◆ TASK GOAL
Beginning with the first entry, set down each one exactly as shown.

-- -- --

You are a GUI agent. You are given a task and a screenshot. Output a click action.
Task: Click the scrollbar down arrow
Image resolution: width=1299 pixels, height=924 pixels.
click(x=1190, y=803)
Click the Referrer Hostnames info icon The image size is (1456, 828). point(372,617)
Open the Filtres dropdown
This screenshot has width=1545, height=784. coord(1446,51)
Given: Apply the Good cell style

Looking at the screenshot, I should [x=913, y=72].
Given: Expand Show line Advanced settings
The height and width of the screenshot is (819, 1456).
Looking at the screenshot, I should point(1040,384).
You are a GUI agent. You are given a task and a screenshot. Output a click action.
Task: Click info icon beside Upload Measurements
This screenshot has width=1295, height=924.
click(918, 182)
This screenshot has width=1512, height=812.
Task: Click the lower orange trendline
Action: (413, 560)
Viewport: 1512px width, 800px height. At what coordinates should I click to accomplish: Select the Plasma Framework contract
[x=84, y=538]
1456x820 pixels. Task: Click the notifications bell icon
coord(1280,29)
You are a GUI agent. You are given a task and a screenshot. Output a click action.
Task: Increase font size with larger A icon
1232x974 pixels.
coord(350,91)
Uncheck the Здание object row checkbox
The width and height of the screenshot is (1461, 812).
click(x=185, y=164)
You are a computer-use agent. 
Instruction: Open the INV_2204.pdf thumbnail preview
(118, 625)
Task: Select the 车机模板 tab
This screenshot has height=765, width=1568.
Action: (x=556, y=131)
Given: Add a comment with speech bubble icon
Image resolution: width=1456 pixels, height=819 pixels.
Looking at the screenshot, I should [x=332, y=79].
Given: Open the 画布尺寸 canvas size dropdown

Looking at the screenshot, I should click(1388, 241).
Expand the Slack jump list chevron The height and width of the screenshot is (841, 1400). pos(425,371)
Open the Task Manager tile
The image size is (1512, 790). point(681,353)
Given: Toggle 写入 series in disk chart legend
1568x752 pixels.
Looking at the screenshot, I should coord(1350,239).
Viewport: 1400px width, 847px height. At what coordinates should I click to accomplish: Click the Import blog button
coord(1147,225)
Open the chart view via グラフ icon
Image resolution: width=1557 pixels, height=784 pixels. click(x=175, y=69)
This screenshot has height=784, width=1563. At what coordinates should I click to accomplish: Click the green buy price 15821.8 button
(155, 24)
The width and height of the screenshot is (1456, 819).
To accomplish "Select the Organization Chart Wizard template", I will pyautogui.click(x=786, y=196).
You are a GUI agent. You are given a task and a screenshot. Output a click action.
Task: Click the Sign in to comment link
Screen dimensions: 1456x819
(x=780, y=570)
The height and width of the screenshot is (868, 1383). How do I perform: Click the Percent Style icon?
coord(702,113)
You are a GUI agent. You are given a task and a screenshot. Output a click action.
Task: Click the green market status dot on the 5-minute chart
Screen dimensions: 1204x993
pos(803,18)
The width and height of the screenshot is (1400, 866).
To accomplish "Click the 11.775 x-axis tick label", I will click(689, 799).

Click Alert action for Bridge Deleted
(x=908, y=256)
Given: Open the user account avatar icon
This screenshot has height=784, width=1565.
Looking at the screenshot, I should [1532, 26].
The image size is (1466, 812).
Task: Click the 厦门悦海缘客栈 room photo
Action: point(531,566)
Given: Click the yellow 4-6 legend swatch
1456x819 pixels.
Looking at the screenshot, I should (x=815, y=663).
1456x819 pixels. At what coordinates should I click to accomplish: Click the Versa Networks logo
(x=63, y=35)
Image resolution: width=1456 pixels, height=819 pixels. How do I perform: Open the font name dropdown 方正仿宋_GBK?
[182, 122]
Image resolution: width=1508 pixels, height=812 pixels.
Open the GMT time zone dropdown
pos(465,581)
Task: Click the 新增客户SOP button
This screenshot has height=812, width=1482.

-- -- --

◆ EXERCISE ANSWER
You are a GUI agent. You are given a task and a screenshot. Output a click action.
Task: Click the scrollbar down arrow
Image resolution: width=1299 pixels, height=924 pixels.
click(x=1190, y=803)
Click the Referrer Hostnames info icon The image size is (1456, 828). point(372,617)
Open the Filtres dropdown
This screenshot has width=1545, height=784. coord(1446,51)
Given: Apply the Good cell style

Looking at the screenshot, I should [x=913, y=72].
Given: Expand Show line Advanced settings
The height and width of the screenshot is (819, 1456).
Looking at the screenshot, I should point(1040,384).
You are a GUI agent. You are given a task and a screenshot. Output a click action.
Task: Click info icon beside Upload Measurements
This screenshot has width=1295, height=924.
click(918, 182)
This screenshot has width=1512, height=812.
Task: Click the lower orange trendline
Action: (413, 560)
Viewport: 1512px width, 800px height. At what coordinates should I click to accomplish: Select the Plasma Framework contract
[x=84, y=538]
1456x820 pixels. Task: Click the notifications bell icon
coord(1280,29)
You are a GUI agent. You are given a task and a screenshot. Output a click action.
Task: Increase font size with larger A icon
1232x974 pixels.
coord(350,91)
Uncheck the Здание object row checkbox
The width and height of the screenshot is (1461, 812).
click(x=185, y=164)
You are a computer-use agent. 
Instruction: Open the INV_2204.pdf thumbnail preview
(118, 625)
Task: Select the 车机模板 tab
This screenshot has height=765, width=1568.
Action: (x=556, y=131)
Given: Add a comment with speech bubble icon
Image resolution: width=1456 pixels, height=819 pixels.
Looking at the screenshot, I should [x=332, y=79].
Given: Open the 画布尺寸 canvas size dropdown

Looking at the screenshot, I should click(1388, 241).
Expand the Slack jump list chevron The height and width of the screenshot is (841, 1400). pos(425,371)
Open the Task Manager tile
The image size is (1512, 790). point(681,353)
Given: Toggle 写入 series in disk chart legend
1568x752 pixels.
Looking at the screenshot, I should coord(1350,239).
Viewport: 1400px width, 847px height. At what coordinates should I click to accomplish: Click the Import blog button
coord(1147,225)
Open the chart view via グラフ icon
Image resolution: width=1557 pixels, height=784 pixels. click(x=175, y=69)
This screenshot has height=784, width=1563. At what coordinates should I click to accomplish: Click the green buy price 15821.8 button
(155, 24)
The width and height of the screenshot is (1456, 819).
To accomplish "Select the Organization Chart Wizard template", I will pyautogui.click(x=786, y=196).
You are a GUI agent. You are given a task and a screenshot. Output a click action.
Task: Click the Sign in to comment link
Screen dimensions: 1456x819
(x=780, y=570)
The height and width of the screenshot is (868, 1383). How do I perform: Click the Percent Style icon?
coord(702,113)
You are a GUI agent. You are given a task and a screenshot. Output a click action.
Task: Click the green market status dot on the 5-minute chart
Screen dimensions: 1204x993
pos(803,18)
The width and height of the screenshot is (1400, 866).
To accomplish "Click the 11.775 x-axis tick label", I will click(689, 799).

Click Alert action for Bridge Deleted
(x=908, y=256)
Given: Open the user account avatar icon
This screenshot has height=784, width=1565.
Looking at the screenshot, I should [1532, 26].
The image size is (1466, 812).
Task: Click the 厦门悦海缘客栈 room photo
Action: point(531,566)
Given: Click the yellow 4-6 legend swatch
1456x819 pixels.
Looking at the screenshot, I should (x=815, y=663).
1456x819 pixels. At what coordinates should I click to accomplish: Click the Versa Networks logo
(x=63, y=35)
Image resolution: width=1456 pixels, height=819 pixels. How do I perform: Open the font name dropdown 方正仿宋_GBK?
[182, 122]
Image resolution: width=1508 pixels, height=812 pixels.
Open the GMT time zone dropdown
pos(465,581)
Task: Click the 新增客户SOP button
This screenshot has height=812, width=1482.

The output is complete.